February 10, 2020 | by Amber Smock

Dear Access Living friends and allies,

Tonight, the City of Evanston is expected to vote on a proposed resolution in support of assisted suicide. Disability advocates from the group Not Dead Yet spoke out in opposition to the resolution last week in a committee hearing. See this link for their response, featuring disability advocate and Evanston resident Larry Biondi. Proponents hope that approval of this resolution by Evanston City Council will set the stage for support for statewide legislation to legalize assisted suicide.

As disability advocates, we need your help TODAY to let Evanston City Council know that this resolution will harm people with disabilities. Here is an easy action alert link to contact the members of the Council to let them know why they should vote “no” on the resolution on Monday.

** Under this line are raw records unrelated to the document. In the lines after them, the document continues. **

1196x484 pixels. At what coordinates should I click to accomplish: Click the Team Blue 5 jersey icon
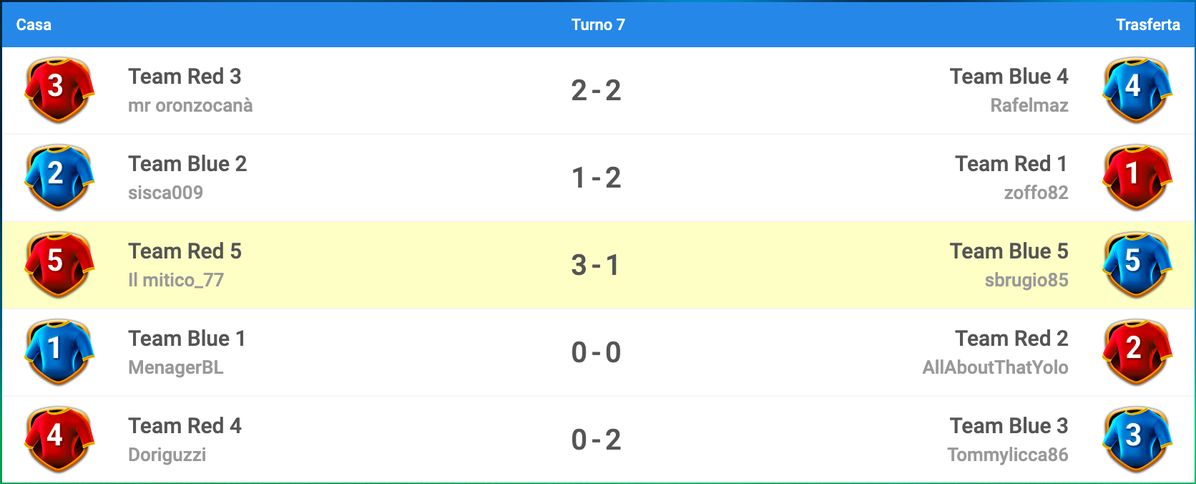[x=1137, y=265]
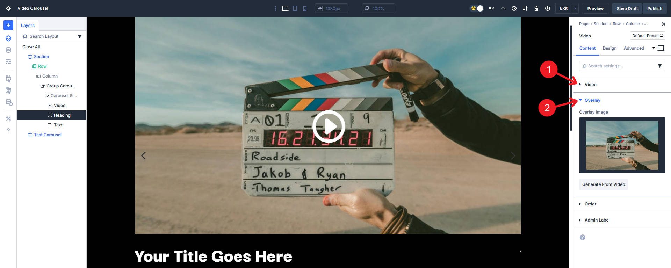Viewport: 671px width, 268px height.
Task: Collapse the Overlay settings group
Action: 592,100
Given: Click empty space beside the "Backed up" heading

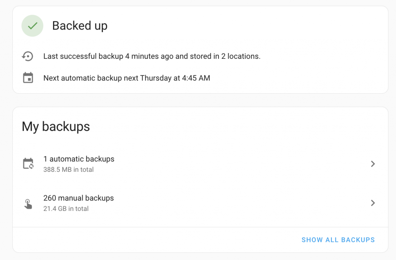Looking at the screenshot, I should click(248, 26).
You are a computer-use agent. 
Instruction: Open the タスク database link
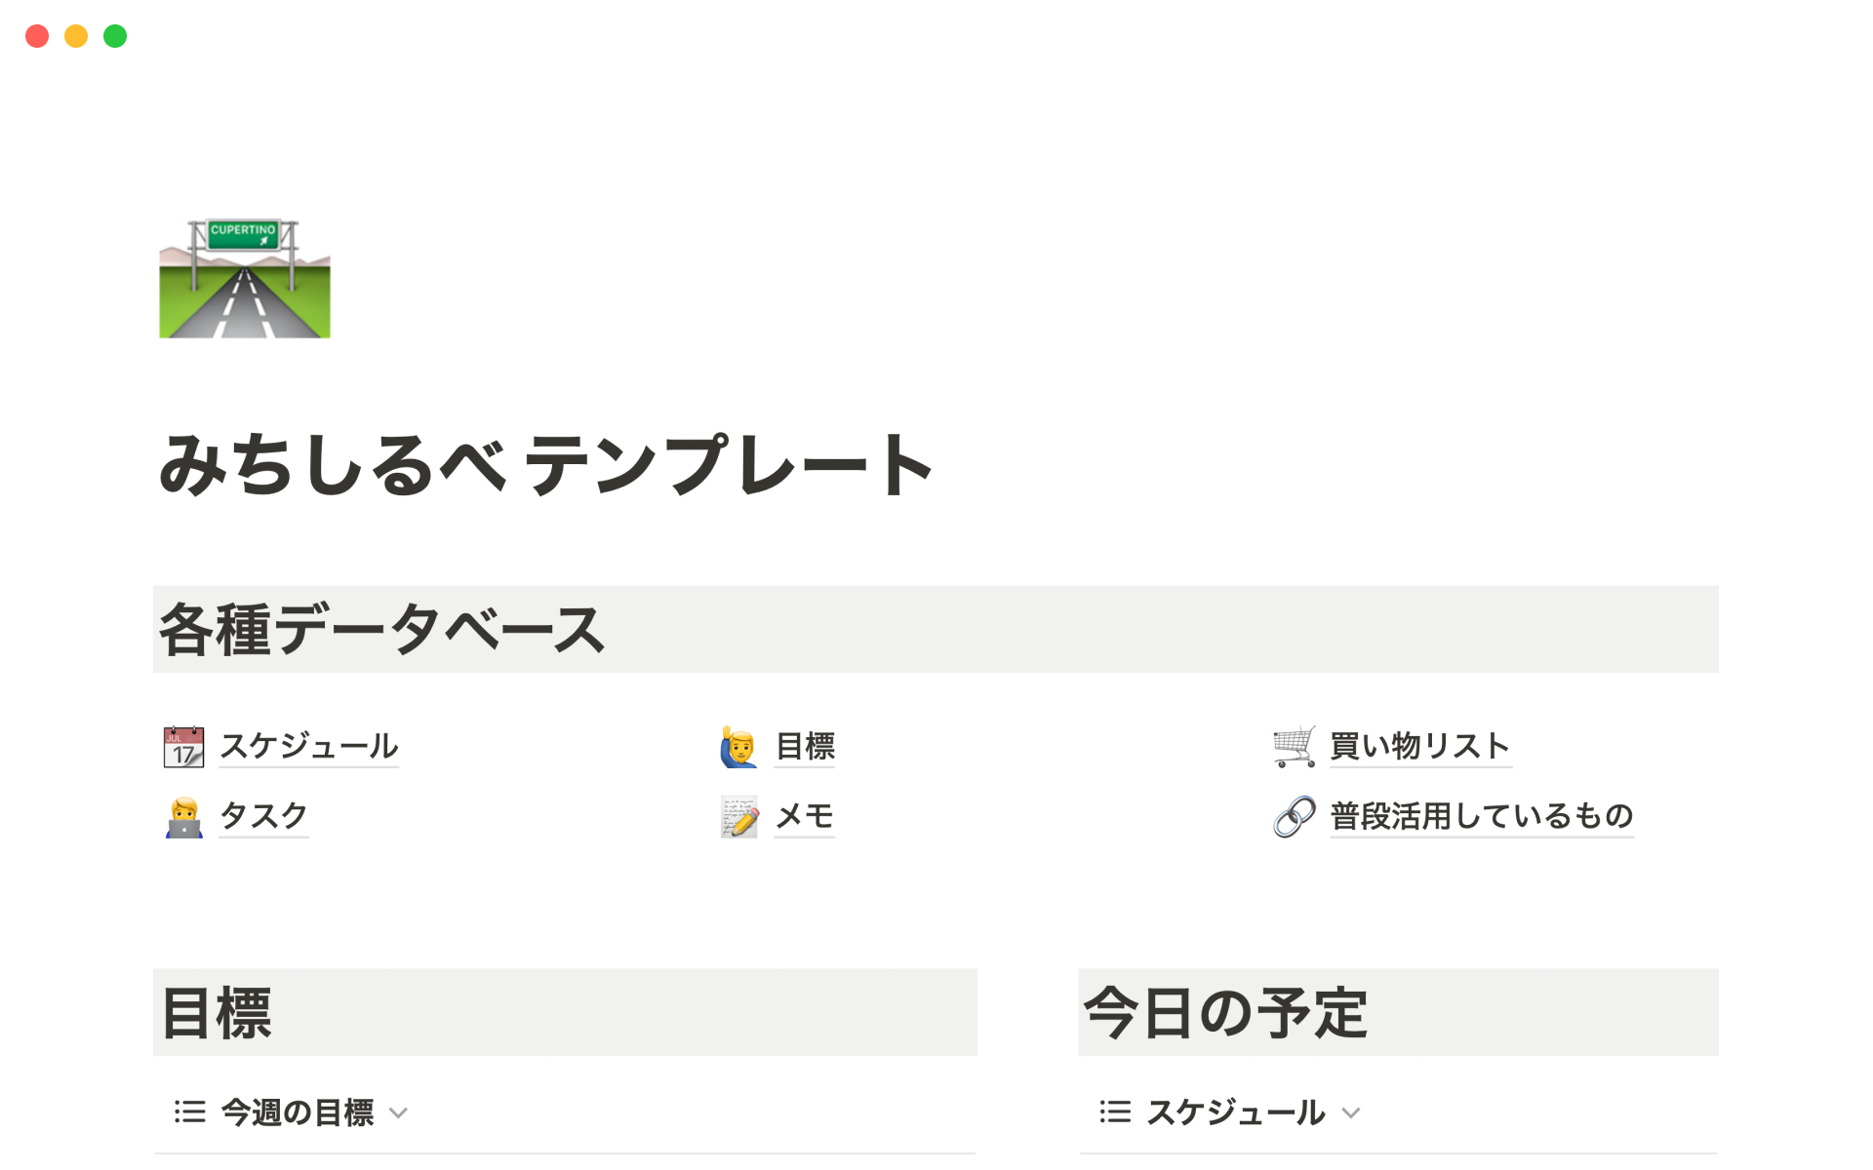pos(263,817)
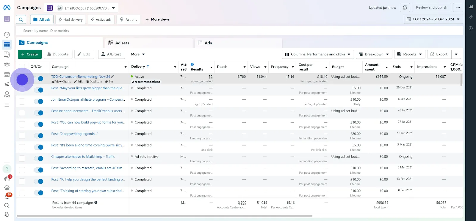This screenshot has height=221, width=476.
Task: Open the Breakdown dropdown
Action: tap(374, 54)
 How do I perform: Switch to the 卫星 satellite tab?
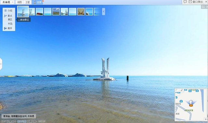pyautogui.click(x=28, y=2)
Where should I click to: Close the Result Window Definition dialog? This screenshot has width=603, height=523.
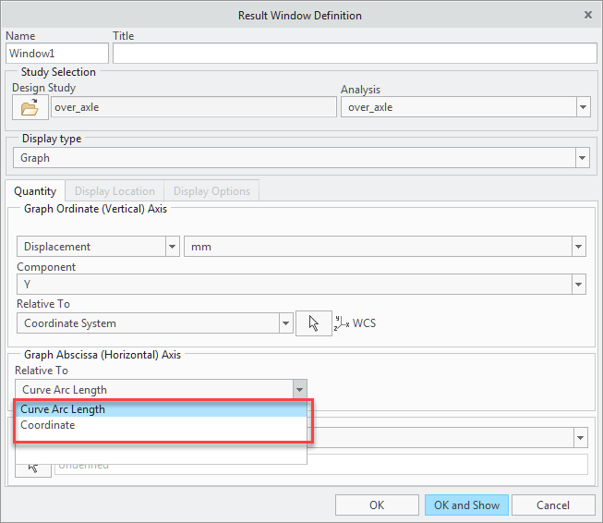[x=588, y=15]
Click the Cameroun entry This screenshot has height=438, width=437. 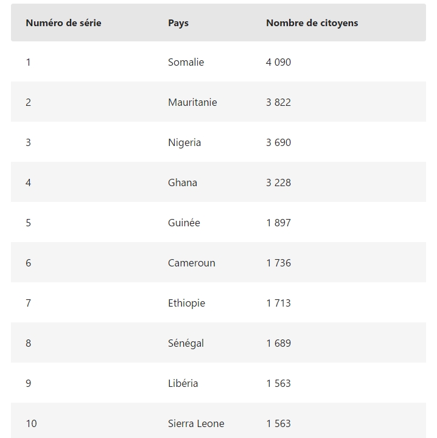tap(191, 263)
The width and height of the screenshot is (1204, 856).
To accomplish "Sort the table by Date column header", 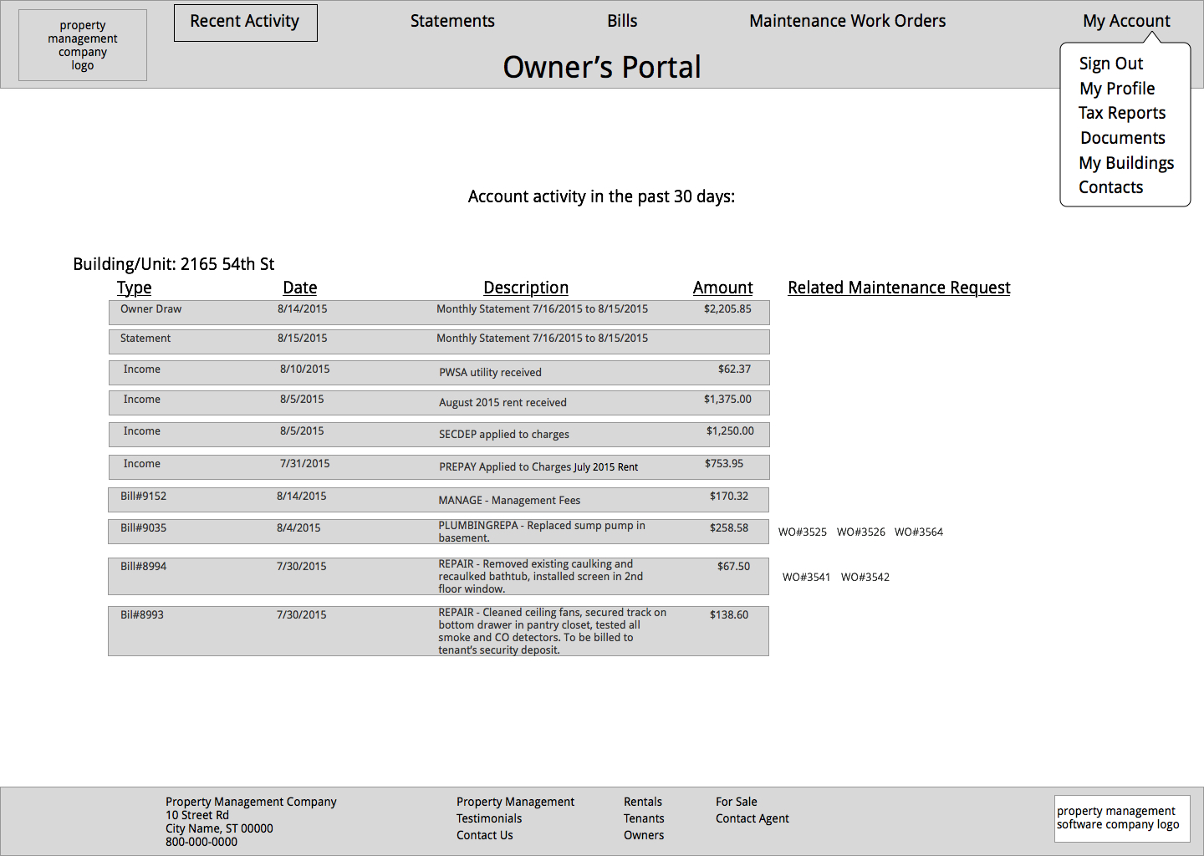I will pyautogui.click(x=299, y=288).
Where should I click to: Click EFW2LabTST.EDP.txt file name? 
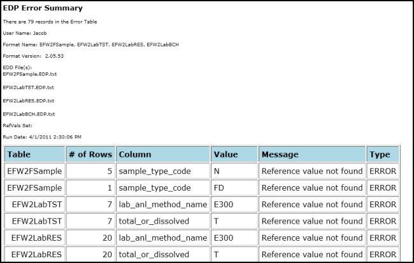tap(28, 88)
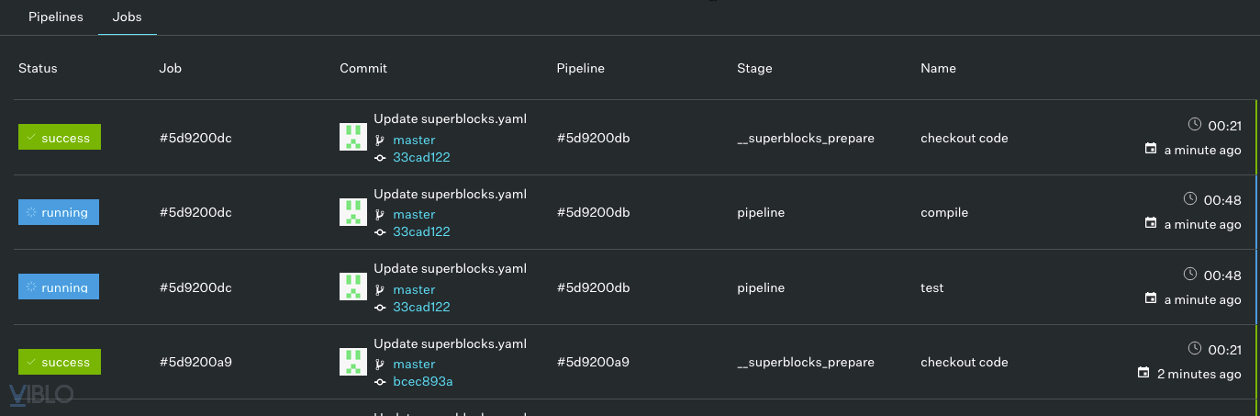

Access Living has long opposed the introduction of government legislation and resolutions in support of assisted suicide. This is a deeply controversial topic regarding whether a person may legally commit suicide with the assistance of a doctor or another person, without criminal charges being levied against the person assisting. You may know this issue through the phrase “right to die” or “aid in dying,” but it is fundamentally assisted suicide, a process which has not overcome several dangerous implications for people with disabilities.

Access Living’s founder, Marca Bristo, was featured in this powerful captioned video in 2014 speaking out against assisted suicide. Marca was deeply aware of the profound risk that assisted suicide options pose to people with disabilities who are already held hostage by lack of access to meaningful community supports and accessible healthcare. See this page for a layout of the facts about assisted suicide, such as:

  • It can be, and has been, offered by insurance companies instead of life saving treatment
  • Terminal diagnoses are notoriously unreliable, with no assurance of consistency
  • It heightens the stigma of disabled people being a “burden” on others
  • It preys on people who are already depressed, and may be offered as a solution as opposed to suicide prevention
  • In states where assisted suicide is an option, it is overwhelmingly requested by white people (97% of requesters), which means that a fundamental part of this issue concerns white privilege in access to self-determination
  • It prompts doctor shopping
  • The lethal drugs have been known to be ingested by people for whom they were not prescribed
  • It undermines the expectation of doctors as healers
  • It increases suicides in general

We realize this is a very challenging moral, personal issue for many people. However, the lives of people with disabilities, and the quality of our healthcare system, are at stake. Assisted suicide is a false choice, not a real choice, for our community.